Opis ćwiczenia: Przepisz wiersze, zaczynając od wiersza z „The width and height of the screenshot is (1552, 970).” i kończąc na wierszu z „point(388,592)”. Podstaw w nich „switch” w miejsce „checkbox”, a resztę zostaw bez zmian.

Dostarczone rekordy:
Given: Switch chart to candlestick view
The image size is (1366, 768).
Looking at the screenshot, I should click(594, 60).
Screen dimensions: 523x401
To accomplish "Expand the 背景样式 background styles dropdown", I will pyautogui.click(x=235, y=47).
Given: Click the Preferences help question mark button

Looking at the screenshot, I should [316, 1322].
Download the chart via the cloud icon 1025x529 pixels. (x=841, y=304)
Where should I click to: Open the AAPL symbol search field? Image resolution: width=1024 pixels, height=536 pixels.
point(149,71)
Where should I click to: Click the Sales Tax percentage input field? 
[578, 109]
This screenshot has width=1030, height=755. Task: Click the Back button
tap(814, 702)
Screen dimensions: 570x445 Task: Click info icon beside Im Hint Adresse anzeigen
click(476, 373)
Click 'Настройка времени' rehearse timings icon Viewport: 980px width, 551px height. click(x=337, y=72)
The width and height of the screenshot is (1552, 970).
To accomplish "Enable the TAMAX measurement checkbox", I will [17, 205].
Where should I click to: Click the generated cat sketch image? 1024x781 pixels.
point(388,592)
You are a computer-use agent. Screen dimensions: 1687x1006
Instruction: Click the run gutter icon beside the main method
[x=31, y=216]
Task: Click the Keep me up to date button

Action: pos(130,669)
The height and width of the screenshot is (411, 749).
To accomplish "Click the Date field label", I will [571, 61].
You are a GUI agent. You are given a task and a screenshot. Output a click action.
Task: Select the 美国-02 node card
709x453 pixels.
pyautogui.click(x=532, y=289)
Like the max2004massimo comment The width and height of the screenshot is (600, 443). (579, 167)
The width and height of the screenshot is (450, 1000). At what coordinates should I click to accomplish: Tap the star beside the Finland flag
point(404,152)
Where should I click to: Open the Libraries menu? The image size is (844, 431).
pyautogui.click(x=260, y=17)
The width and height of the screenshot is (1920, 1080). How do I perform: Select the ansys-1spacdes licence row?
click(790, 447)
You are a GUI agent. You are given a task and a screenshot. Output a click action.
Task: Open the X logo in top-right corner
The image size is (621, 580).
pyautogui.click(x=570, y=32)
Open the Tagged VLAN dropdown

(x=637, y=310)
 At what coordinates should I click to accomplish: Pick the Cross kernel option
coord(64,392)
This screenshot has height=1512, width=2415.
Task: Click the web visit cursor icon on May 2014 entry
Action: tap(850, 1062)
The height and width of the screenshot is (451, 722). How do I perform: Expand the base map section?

Odpowiedź do zadania:
The width and height of the screenshot is (1552, 970).
To accomplish "Enable the TAMAX measurement switch", I will [17, 205].
Where should I click to: Click the generated cat sketch image? 1024x781 pixels.
point(388,592)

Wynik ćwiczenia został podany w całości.